I write this, as you all by now are probaby well aware, as a left of centre, card carrying member of the Labour party. And I write this because I am, quite frankly, sick of fellow minded folks trusting this diabolical rag despite it being a paper that is inconsistent, hypocritical and simply, makes no sense whatsoever. Let me take the liberty to explain this to you.
This is, after all, a paper, that after years of supporting the Labour Party decided a week before the last election to support the Liberal Democrats. This it did citing as its motive the Liberal Democrats support for proportional representation (P.R).
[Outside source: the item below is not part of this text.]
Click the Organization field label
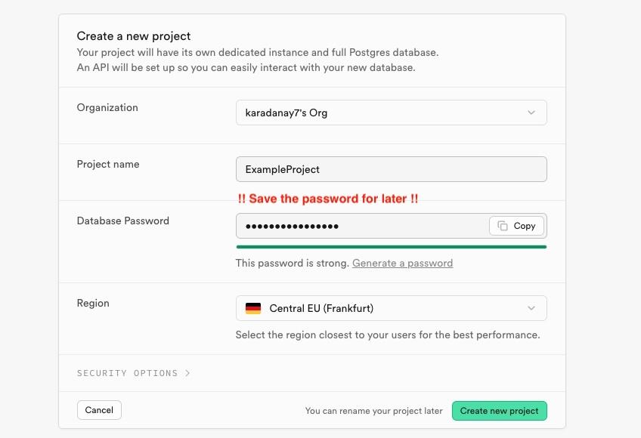Screen dimensions: 641x438 pos(107,107)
Yet immediately after the formation of the Con-Dem coalition, some ten days later, this ‘news’paper decides to renounce that support.
That to me does not make sense. Firstly and most simplistically, why drop a party immediately after it gains power for the first time in 60 years, just because it goes into coalition with a party you don’t like. Moreover, The Guardian’s switch is more staggering considering its support for PR (which as I said earlier, was the reason it publically gave for switching its allegiance from Labour to the Lib Dems.) Proportional Representation almost universally leads to the formation of coalitions, so for The Guardian to declare its support for the Lib Dems because of their support for PR, then weeks later to renounce that support because of the Lib Dems going into a coalition, which would be more, not less, likely to occur with PR, is frankly bonkers logic. If the Guardian’s support for the Lib Dems was based on them winning the election outright then it did so contrary to the vast majority of the evidence from polls, most political analysis and was reliant upon a swing that was unlikely even to the most ardent and politically naive Liberal Democrat.
I say this not because I am annoyed at the Guardian switching its support from Labour to the Lib Dems. That genuinely is not my problem. My problem is that the Guardian is repeatedly held up and used by members of the Labour Party or people on the left or in the centre as this beacon for sensible left of centre reporting and analysis. But in reality, this paper is just as unprincipled and flippy floppy in its nature, as any of the red tops or Murdoch press engine. But at least the red tops do not pretend to be sensible.
I don’t like the coalition. I dislike most of its policies, I don’t trust its underlying (largely Conservative) principles and I also don’t believe it is actually as stable and unified in purpose and compromise as is said (though I do not, myself, think this will become apparent for a number of years). But these are politically based, and I would argue very rational reservations for the coalition. My reasoning, even if you do not agree with it, is consistent. The Guardian’s scepticism of the coalition is not sound, consistent or based on anything other than rather politically naive and ill-considered malice. Yet despite this people on the left continue to quote it and rely upon it ad nauseum, believing, as I said, it to be a principled and consistent proponent of the ‘progressive’ wing of politics.
So I implore any self-respecting left or centrist person with an interest in political journalism which is not sensationalist but fair, sensible not senseless, to read the Independent, not the Guardian. Even the Telegraph, though a right-wing paper with which I have many disagreements, is at least consistent and sensible in what it says, even if I disagree with it. If you want a challenge, rather than mindless spouting, read that. But do not quote the Guardian pretending that it is anything other than TWADDLE!